** Instructions for the task **
Copy the passage on healthcare trends word for word, from "Healthcare providers are" to "develop everything in-house.".

** Document text **
**********
Patients are looking for a retail-like experience for their treatment, and sure enough, a number of new, innovative providers are gaining traction by leading with convenience and patient-centricity. Patients are embracing alternatives to the traditional doctor’s office or the local hospital. Unwilling to wait for an appointment, patients are eager for more responsive, high-quality treatment options.
Healthcare providers are becoming more innovative in an effort to improve the quality and efficiency of patient care while continuing to look for ways to reduce costs. Payers are exploring new approaches to improve their back-office systems and are willing to partner with third-party vendors to accelerate this improvement, rather than trying to develop everything in-house.
I am confident that this year will be full of important change in the industry and that these changes will touch the lives of millions. Of course, there is still a long way to go since the healthcare industry is historically slow to embrace change – it is often difficult to break through a culture that normally stays with the status quo. However, the desire for change is definitely there. If I were to list my top three predictions for trends in healthcare in 2019, they would include the following:
1) Health plans will get much more serious about improving member experience and predictability.
**********
** Entries shown **
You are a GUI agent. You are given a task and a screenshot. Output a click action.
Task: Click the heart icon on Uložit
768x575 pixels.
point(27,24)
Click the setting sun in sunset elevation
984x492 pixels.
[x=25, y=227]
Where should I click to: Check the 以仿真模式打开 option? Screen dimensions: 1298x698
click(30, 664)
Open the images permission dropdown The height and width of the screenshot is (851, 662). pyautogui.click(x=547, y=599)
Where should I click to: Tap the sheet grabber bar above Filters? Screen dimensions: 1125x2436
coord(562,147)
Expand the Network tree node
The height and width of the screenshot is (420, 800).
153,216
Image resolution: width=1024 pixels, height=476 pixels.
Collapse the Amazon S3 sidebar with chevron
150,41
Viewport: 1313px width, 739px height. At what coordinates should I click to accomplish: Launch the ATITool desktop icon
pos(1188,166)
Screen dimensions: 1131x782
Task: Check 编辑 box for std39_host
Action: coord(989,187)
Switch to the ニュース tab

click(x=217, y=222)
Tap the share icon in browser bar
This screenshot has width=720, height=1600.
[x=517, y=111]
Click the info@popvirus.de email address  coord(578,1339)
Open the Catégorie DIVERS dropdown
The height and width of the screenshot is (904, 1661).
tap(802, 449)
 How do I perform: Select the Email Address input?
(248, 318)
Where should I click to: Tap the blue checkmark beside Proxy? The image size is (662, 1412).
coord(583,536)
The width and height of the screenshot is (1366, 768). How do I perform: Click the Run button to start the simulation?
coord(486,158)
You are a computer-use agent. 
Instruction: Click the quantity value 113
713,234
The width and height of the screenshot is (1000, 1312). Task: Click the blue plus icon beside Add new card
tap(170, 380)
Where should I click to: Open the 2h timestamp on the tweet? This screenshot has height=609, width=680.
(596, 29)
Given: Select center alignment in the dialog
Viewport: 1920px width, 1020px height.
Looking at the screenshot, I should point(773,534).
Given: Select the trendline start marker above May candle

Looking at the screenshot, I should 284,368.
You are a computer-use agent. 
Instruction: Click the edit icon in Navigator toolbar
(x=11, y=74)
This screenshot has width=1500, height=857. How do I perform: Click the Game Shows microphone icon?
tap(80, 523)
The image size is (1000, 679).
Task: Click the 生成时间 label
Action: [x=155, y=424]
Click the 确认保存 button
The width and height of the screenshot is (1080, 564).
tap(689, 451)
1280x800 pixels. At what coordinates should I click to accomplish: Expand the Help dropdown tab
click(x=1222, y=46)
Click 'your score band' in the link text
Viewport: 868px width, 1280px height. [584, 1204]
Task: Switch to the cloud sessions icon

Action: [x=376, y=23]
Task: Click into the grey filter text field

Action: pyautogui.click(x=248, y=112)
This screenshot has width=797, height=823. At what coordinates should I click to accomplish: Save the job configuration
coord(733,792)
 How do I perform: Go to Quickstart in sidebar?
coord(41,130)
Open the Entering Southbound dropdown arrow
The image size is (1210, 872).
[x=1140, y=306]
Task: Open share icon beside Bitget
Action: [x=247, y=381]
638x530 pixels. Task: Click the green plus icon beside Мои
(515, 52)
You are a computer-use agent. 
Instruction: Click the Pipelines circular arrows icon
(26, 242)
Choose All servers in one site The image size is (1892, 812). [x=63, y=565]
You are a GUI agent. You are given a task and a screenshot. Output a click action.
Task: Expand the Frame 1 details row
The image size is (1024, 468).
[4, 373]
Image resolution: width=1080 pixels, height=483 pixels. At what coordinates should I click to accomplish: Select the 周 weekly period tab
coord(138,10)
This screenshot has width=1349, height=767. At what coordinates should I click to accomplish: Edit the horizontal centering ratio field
**********
** Response area **
Healthcare providers are becoming more innovative in an effort to improve the quality and efficiency of patient care while continuing to look for ways to reduce costs. Payers are exploring new approaches to improve their back-office systems and are willing to partner with third-party vendors to accelerate this improvement, rather than trying to develop everything in-house.